DOCUMENT PASSAGE:
------------------------------------
Metro Macon, which includes Bibb, Crawford, Jones, Monroe and Twiggs counties, grew by .03 percent to 232,920. The Dublin and Milledgeville areas, termed micropolitan areas by the Census Bureau, lost population, and the Fort Valley area saw marginal gains.

The 2010 figures are based on the census, while the 2011  figures are estimates. For the estimates, the Census Bureau looks at births, deaths, administrative records and survey data.

The estimates reflect changing growth patterns nationwide, according to a Census Bureau release. Of the 50 fastest growing areas in the last decade, only 24 were on the fastest growing list since the 2010 census.

Houston County Commission Chairman Tommy Stalnaker attributed metro Warner Robins’ growth to a variety of factors, including a low crime rate, good school system, low cost of living and the overall quality of life in the community. Many people move here to work at Robins Air Force Base, then stay here when they retire, contributing to a continuous source of growth, he said.

“People are moving here obviously because Warner Robins and Houston County have gotten a lot of good publicity as a great place to raise a child, and once they do that they end up staying here,” Stalnaker said.

He said he believes the 2.9-percent growth estimate is probably a good one, and if anything it may be on the low side. As evidence of that, he cited growth in sales tax revenues during a time when revenues have dropped in other areas and more people are pinching pennies. Houston County has generally been isolated from the economic woes that have impacted the country, he said.

“I remind people not to be too down in the dumps because we are a lot better off than they think we are,” he said.

Warner Robins Mayor Chuck Shaheen said he was not surprised the Warner Robins area was identified as a fast growing one.

“We are the greatest city in the country,” he said. “We are a military town, a faith-based town and we are a giving town. The future is going to continue to be bright.”

He said the construction of the new law enforcement center near Robins Air Force Base and $2.5 million in sales tax funds to spur economic development in that area will help spur growth in a part of the town that has struggled.

Perry Mayor Jimmy Faircloth said he has seen the signs of growth in his city. One indicator is commercial and residential building permits, which were stagnant a couple of years ago but have been growing steadily since then. He attributed the growth to Robins and people coming to area to retire, among other factors.

“We’ve had a slow but steady growth rate, and that to me is the best kind to have because you don’t have those wild swings that cause problems,” he said.
------------------------------------
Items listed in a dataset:

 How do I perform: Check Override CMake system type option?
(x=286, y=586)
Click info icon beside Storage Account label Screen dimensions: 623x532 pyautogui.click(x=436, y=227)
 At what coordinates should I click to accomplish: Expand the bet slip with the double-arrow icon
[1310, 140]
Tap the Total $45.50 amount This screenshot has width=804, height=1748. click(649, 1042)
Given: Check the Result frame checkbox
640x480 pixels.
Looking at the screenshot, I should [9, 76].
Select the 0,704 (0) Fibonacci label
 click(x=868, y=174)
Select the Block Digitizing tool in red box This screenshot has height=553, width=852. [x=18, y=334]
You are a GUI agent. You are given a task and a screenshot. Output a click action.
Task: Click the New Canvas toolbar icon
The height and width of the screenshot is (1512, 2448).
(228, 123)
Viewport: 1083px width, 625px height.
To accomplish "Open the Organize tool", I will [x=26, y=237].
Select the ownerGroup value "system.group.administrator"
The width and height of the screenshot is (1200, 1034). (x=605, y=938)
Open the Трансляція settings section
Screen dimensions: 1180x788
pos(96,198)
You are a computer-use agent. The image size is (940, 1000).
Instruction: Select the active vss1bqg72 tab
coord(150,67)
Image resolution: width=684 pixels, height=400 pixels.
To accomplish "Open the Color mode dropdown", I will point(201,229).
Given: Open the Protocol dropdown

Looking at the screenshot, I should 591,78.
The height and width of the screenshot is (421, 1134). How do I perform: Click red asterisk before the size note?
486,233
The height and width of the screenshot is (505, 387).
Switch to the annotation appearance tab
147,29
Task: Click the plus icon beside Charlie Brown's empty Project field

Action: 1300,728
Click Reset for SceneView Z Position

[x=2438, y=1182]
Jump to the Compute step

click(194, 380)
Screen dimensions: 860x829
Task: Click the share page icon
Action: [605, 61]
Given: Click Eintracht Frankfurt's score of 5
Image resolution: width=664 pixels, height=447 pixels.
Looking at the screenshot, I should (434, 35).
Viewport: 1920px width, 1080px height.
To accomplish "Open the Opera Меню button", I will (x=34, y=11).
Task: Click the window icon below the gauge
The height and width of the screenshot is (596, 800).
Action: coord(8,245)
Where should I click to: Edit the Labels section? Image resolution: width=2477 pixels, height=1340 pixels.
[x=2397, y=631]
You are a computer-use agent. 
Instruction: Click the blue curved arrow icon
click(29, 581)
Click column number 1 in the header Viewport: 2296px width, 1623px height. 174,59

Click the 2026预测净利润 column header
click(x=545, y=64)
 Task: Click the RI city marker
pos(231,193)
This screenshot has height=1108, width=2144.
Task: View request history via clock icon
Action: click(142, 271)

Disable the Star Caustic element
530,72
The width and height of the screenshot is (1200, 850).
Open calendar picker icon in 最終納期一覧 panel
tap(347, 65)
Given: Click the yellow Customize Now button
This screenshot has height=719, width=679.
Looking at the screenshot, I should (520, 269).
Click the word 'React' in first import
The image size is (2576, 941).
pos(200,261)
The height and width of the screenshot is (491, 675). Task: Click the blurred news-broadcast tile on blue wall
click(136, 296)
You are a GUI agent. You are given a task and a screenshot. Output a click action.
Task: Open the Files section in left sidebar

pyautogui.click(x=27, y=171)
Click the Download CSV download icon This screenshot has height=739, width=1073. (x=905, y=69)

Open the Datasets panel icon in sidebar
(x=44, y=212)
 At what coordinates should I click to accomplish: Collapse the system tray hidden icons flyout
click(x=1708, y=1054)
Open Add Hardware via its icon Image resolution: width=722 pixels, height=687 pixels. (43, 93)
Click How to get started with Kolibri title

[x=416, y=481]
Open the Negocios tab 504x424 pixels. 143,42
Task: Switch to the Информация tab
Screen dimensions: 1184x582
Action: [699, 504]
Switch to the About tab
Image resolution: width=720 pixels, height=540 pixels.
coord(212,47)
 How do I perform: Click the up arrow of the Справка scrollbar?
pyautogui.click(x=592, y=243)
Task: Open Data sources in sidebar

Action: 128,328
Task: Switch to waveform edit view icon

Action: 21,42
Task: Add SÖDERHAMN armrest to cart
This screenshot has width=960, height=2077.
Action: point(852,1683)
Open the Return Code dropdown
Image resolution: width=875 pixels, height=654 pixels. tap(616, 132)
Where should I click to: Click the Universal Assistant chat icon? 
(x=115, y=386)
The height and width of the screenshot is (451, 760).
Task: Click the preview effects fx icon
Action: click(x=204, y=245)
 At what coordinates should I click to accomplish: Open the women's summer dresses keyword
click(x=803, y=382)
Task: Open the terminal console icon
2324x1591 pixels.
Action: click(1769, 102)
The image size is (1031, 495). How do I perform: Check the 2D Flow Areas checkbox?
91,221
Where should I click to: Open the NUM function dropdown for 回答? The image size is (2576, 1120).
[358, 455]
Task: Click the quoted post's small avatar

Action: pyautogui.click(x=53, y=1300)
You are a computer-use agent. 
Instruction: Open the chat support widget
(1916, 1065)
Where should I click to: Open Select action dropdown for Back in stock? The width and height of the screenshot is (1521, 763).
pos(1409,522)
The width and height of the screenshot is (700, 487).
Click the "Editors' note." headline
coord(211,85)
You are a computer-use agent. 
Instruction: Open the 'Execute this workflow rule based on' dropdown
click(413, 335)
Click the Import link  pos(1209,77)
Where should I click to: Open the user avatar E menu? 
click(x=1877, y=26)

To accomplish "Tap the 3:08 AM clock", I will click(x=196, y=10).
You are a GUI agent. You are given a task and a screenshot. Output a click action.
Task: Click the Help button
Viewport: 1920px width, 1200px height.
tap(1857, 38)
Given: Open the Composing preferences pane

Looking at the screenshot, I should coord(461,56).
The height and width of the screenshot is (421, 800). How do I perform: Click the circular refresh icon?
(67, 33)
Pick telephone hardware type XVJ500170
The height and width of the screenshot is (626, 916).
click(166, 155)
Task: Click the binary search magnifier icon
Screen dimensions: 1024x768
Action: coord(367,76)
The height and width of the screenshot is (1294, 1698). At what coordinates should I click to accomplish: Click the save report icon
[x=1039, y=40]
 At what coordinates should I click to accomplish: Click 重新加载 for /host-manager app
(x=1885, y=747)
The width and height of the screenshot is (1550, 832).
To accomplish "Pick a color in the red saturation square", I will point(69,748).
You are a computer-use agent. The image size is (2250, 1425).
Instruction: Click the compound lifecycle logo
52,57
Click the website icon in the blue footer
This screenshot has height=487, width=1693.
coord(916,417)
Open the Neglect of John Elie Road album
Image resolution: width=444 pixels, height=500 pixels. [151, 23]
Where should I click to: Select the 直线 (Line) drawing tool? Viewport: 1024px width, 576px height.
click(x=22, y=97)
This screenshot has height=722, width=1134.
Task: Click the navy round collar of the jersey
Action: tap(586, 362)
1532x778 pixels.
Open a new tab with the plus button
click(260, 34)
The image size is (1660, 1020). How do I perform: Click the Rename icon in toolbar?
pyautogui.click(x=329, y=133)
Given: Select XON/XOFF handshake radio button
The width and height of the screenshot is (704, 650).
------------------------------------
WORK REQUIRED:
Reproduce the passage of the population growth article above, word for word, from "Metro Macon, which" to "and survey data.".

SOLUTION BELOW:
Metro Macon, which includes Bibb, Crawford, Jones, Monroe and Twiggs counties, grew by .03 percent to 232,920. The Dublin and Milledgeville areas, termed micropolitan areas by the Census Bureau, lost population, and the Fort Valley area saw marginal gains.

The 2010 figures are based on the census, while the 2011  figures are estimates. For the estimates, the Census Bureau looks at births, deaths, administrative records and survey data.